Information provided —
————

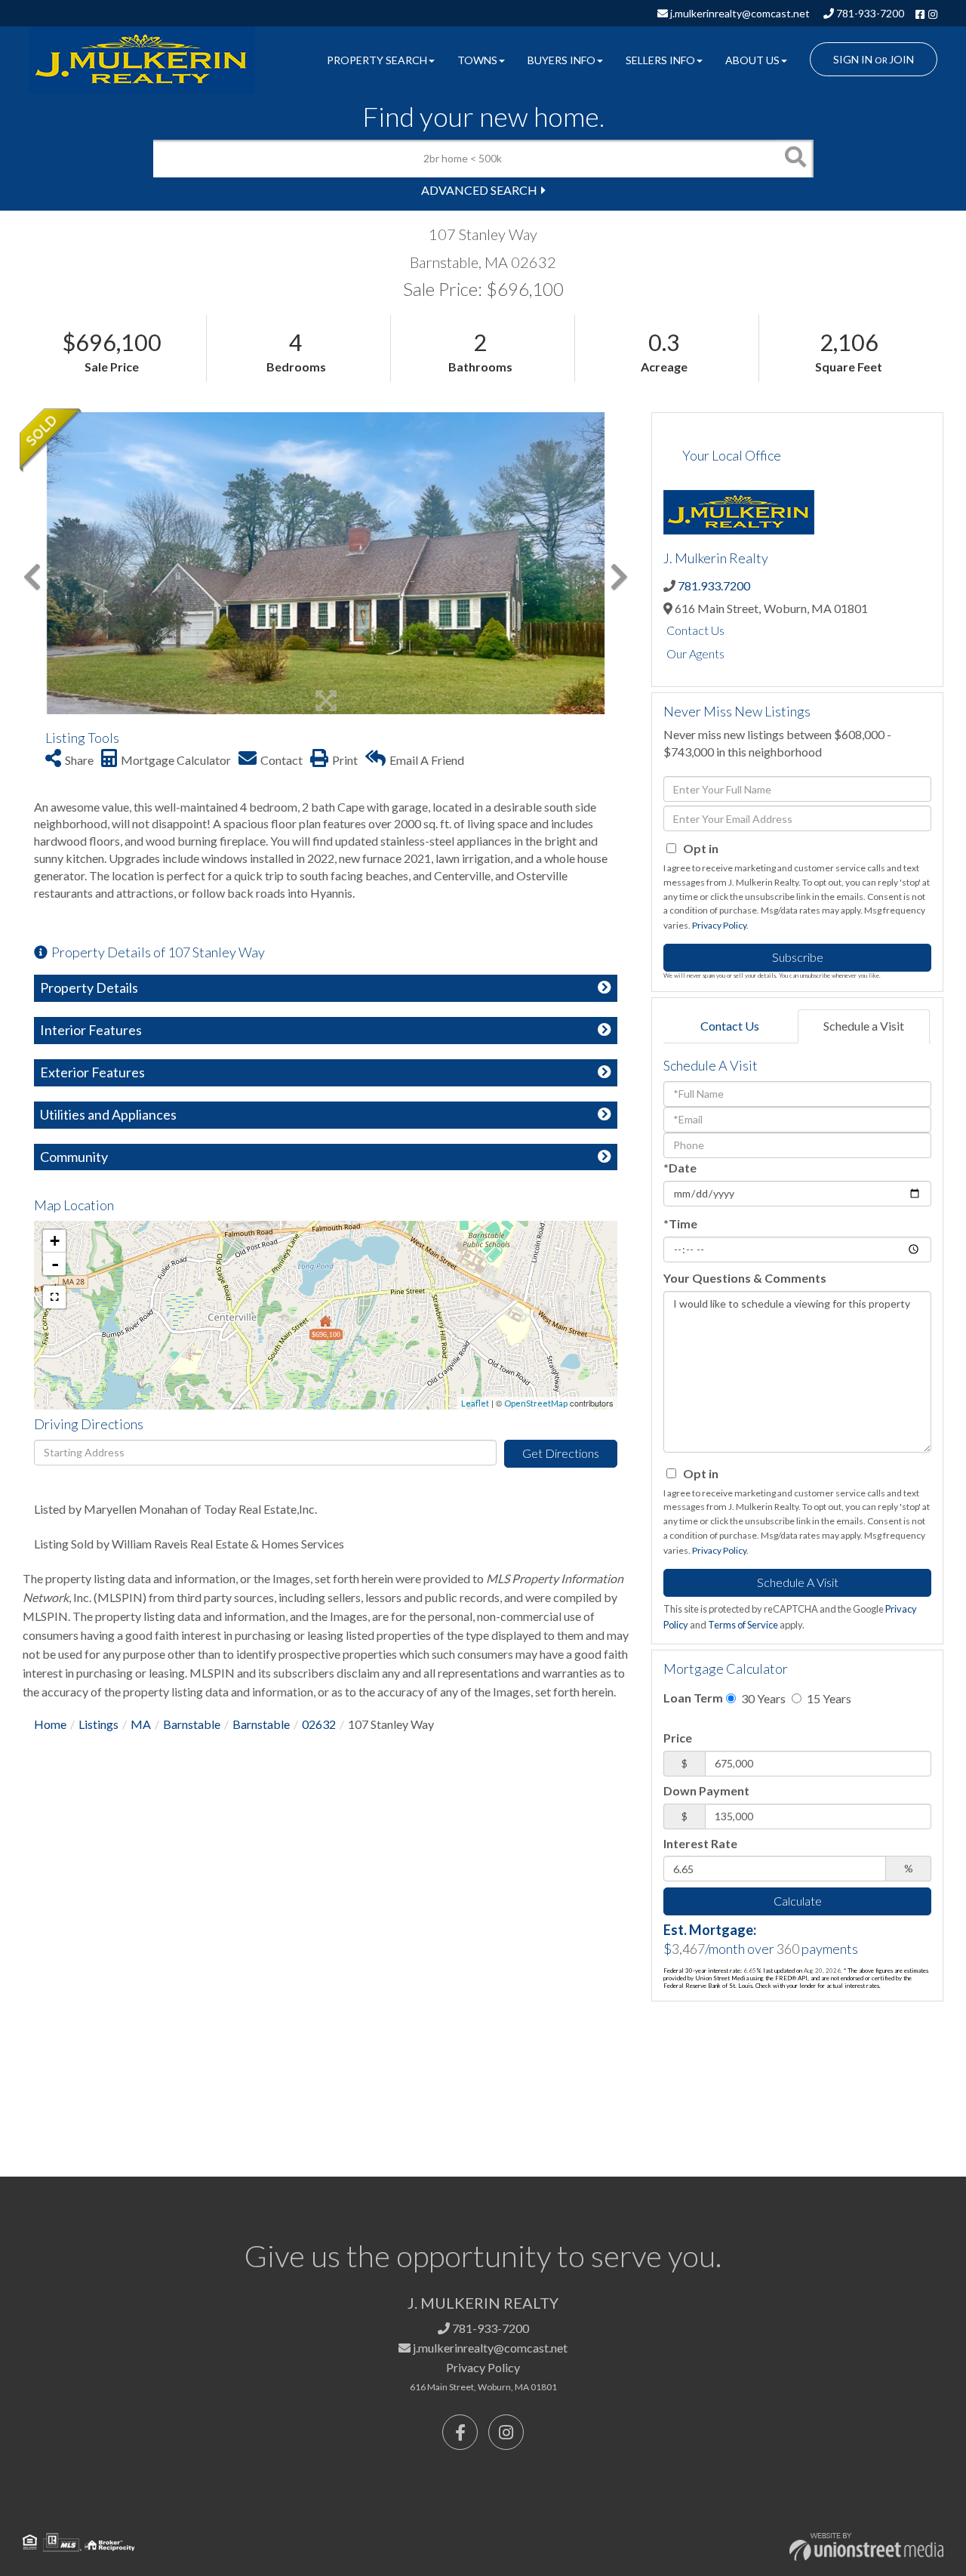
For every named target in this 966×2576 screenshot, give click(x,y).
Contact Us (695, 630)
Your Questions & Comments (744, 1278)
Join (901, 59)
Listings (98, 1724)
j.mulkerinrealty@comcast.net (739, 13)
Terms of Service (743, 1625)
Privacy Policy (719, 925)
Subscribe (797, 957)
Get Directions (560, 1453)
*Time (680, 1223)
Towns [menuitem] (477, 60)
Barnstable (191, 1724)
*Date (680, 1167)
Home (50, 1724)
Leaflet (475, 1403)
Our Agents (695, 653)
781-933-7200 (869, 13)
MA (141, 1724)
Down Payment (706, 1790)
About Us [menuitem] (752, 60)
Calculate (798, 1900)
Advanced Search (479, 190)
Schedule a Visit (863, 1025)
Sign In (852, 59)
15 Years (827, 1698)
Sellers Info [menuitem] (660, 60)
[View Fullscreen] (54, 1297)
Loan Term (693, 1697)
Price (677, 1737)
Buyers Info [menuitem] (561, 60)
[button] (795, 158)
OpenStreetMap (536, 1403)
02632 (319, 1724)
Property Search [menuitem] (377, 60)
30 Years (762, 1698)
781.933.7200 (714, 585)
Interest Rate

————

Problem —
Where the listing above reaches the line that contains "Terms of Service (743, 1625)", start retyping, and finish with the line that contains "Price (677, 1737)"; reproduce those lines exactly and no others.

Solution —
Terms of Service (743, 1625)
Privacy Policy (719, 925)
Subscribe (797, 957)
Get Directions (560, 1453)
*Time (680, 1223)
Towns [menuitem] (477, 60)
Barnstable (191, 1724)
*Date (680, 1167)
Home (50, 1724)
Leaflet (475, 1403)
Our Agents (695, 653)
781-933-7200 (869, 13)
MA (141, 1724)
Down Payment (706, 1790)
About Us [menuitem] (752, 60)
Calculate (798, 1900)
Advanced Search (479, 190)
Schedule a Visit (863, 1025)
Sign In (852, 59)
15 Years (827, 1698)
Sellers Info [menuitem] (660, 60)
[View Fullscreen] (54, 1297)
Loan Term (693, 1697)
Price (677, 1737)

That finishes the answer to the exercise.